TEXT EXCERPT:
Striving for In-Betweens

by Editors

NEW VOICES

Striving for In-Betweens:
Rationality versus Intuition in our Post-Secular World

By Kristine Williams

In many contemporary academic conversations, the topic of religion is avoided. Ever since Nietzsche’s proclamation of the death of God, such conversations have emphasized science and rational thought. This has left little room for perspectives traditionally associated with religion.

Recently, however, this has started to change. There has been a new interest in individual intuition and spirituality. Many people are moving away from the almost fundamentalist version of rationalism that was an initial response to the scientific age. More than a simple resurgence of old ways of thinking, however, a new perspective called post-secularism is emerging that has elements of both religious and scientific thought.

The term post-secularism has been coined within the past decade. It refers to this renewed openness to spirituality. It is a way of thinking that moves away from both strict secularism and from rigid adherence to rationalist-logical systems.

The power of the post-secularist perspective is that makes it possible to understand many beliefs. By stepping away from strict religious and scientific dogmatism, it becomes easier to connect and communicate with others. The post-secular perspective allows us, at least temporarily, to break free from our own boundaries. In some ways, it brings us back to our original state of “unknowing,” raising questions about our understanding and our comfort with the unknown.

This post-secularist perspective has developed as science evolves faster and faster, throwing out its own past certainties. Interestingly, a perspective that is more open to spirituality is also emerging in within science. Running parallel to post-secularism, it opens the possibility for new spirituality, one which breaks free from the limiting historical connotations of that term.

An episode of the WNYC radio show Radiolab, for example, raised similar ideas. (WNYC, “Choice” Radiolab, November 14, 2008. ) The story reported about a study in which choices were categorized as either emotional or analytic. In the test, a psychologist gave one subject a long number to memorize, and the other just two digits. They were both told to walk down the hall to recite the number in another room. Before reaching the destination though, they were met by a woman holding a platter of chocolate cake and another of fruit. In almost every case, the person with the shorter number took the fruit while the one holding onto the long number chose the cake. The outcome demontstrated that those using their pre-frontal cortex more actively (subjects with longer number), were unable to hold any more rational thoughts, and chose the cake through intuition. The person remembering only two digits was able to think clearly and make the “smarter” choice of choosing the healthy option. The people who had only intuition left to draw upon chose the cake, as that was what they truly craved.

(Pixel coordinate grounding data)
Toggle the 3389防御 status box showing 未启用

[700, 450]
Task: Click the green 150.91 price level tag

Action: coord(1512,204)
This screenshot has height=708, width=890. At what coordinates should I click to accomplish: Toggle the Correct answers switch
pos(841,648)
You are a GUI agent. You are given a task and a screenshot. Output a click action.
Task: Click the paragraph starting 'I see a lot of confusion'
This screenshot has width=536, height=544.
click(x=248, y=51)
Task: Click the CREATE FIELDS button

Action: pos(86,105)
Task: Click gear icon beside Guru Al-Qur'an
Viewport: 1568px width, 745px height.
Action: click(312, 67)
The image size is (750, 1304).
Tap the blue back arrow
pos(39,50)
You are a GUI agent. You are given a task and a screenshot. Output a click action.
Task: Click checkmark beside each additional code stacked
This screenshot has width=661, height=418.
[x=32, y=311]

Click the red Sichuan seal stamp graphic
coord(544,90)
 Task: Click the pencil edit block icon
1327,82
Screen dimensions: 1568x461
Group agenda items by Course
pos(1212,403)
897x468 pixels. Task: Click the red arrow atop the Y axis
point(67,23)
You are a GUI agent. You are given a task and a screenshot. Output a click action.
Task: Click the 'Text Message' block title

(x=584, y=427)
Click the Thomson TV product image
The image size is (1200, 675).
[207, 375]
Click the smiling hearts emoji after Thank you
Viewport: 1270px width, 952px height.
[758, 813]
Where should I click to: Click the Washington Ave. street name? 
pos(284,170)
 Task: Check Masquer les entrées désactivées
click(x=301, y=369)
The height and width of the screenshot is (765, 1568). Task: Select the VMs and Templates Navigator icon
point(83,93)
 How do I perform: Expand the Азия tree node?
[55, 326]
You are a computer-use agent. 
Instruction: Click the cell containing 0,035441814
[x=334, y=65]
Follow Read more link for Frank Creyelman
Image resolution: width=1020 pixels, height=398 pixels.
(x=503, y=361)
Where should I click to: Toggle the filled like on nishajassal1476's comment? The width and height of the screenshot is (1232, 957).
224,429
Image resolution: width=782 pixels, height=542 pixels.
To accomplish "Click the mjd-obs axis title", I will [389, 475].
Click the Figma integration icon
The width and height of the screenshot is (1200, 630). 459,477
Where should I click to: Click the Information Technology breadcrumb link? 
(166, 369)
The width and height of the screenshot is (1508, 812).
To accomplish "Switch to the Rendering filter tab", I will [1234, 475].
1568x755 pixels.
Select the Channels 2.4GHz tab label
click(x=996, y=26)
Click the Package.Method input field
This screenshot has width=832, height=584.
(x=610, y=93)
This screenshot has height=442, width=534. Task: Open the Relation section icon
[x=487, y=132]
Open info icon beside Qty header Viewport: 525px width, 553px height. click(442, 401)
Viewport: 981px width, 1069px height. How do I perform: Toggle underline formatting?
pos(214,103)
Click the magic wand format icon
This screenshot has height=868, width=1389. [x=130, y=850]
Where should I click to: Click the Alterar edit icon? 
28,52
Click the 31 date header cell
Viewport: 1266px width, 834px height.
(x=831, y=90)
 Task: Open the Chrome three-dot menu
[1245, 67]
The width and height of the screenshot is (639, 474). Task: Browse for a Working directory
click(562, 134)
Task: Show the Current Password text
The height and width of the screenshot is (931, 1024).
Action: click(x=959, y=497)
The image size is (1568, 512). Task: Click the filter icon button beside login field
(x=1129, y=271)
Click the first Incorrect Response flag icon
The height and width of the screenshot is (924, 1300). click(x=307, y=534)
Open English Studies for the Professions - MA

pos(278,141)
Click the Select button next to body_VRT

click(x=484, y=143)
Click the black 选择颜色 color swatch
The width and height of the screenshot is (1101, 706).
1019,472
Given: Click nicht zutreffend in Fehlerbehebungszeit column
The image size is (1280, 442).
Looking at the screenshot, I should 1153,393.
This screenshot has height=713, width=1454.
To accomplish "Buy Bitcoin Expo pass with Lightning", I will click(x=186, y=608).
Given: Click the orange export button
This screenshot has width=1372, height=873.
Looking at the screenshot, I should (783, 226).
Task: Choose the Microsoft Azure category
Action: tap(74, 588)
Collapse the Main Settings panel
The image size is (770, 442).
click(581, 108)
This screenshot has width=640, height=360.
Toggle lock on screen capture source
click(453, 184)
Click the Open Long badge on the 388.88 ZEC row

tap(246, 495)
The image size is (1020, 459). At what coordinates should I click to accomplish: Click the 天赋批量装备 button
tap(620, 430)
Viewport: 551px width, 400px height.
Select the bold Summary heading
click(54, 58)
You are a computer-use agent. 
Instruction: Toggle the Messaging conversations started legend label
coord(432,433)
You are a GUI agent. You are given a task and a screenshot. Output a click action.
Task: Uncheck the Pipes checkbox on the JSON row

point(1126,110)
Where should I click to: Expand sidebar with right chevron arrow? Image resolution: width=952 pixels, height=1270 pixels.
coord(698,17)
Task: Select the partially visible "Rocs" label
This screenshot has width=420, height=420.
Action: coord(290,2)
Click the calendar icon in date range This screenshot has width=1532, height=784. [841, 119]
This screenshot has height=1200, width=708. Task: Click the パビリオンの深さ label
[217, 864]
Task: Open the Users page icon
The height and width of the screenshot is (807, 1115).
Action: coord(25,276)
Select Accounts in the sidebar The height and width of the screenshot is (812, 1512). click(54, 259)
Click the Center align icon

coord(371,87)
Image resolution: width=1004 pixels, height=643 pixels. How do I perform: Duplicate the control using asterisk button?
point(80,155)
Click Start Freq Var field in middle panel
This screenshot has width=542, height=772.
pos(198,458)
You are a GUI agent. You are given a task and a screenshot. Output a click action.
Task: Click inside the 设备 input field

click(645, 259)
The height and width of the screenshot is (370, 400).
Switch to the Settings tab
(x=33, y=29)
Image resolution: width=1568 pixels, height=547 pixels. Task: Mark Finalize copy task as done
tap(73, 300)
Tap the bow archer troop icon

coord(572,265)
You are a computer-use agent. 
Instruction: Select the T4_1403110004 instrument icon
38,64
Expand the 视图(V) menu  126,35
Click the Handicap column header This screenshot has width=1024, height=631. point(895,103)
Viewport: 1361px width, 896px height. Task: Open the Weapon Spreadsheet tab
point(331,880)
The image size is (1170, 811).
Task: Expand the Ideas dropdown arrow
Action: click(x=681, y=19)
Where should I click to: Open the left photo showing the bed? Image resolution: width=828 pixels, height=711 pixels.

WHAT THIS TASK INVOLVES:
Decide whether each statement agrees with the text on post-secularism, answering yes or no and quoting the words of the text that settle it. (a) The term post-secularism was coined more than a century ago. (b) In the Radiolab study, the subject given a long number to memorize chose the cake. (c) The topic of religion is avoided in many contemporary academic conversations.

RESULT:
(a) No: "The term post-secularism has been coined within the past decade."
(b) Yes: "the one holding onto the long number chose the cake."
(c) Yes: "In many contemporary academic conversations, the topic of religion is avoided."